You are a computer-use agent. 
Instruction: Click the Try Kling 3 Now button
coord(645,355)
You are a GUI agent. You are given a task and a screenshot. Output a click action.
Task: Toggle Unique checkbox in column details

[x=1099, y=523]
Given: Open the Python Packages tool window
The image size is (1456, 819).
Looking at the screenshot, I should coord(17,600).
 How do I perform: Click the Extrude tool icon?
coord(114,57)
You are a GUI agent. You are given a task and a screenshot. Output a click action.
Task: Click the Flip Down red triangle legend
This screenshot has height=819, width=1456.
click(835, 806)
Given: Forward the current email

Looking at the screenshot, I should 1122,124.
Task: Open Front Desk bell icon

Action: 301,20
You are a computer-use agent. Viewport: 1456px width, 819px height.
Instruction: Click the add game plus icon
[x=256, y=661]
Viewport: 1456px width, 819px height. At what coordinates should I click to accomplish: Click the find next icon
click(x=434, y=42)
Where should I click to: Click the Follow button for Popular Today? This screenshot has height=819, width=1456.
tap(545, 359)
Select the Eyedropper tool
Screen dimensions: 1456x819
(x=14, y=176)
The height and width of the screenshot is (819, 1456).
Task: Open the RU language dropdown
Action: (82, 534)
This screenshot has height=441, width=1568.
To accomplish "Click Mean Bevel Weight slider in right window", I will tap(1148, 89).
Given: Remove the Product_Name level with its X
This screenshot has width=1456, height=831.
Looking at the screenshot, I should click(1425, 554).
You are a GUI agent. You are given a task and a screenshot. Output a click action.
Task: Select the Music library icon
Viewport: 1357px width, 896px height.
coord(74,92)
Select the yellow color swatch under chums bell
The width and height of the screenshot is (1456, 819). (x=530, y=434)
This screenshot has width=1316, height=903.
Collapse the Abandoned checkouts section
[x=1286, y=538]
----------------
WORK INSTRUCTION
Find and show each line of the listing with the word "computer".

SOLUTION TO THE EXERCISE
You are a computer-use agent. 
You are a computer-use agent. Viewport: 1456px width, 819px height.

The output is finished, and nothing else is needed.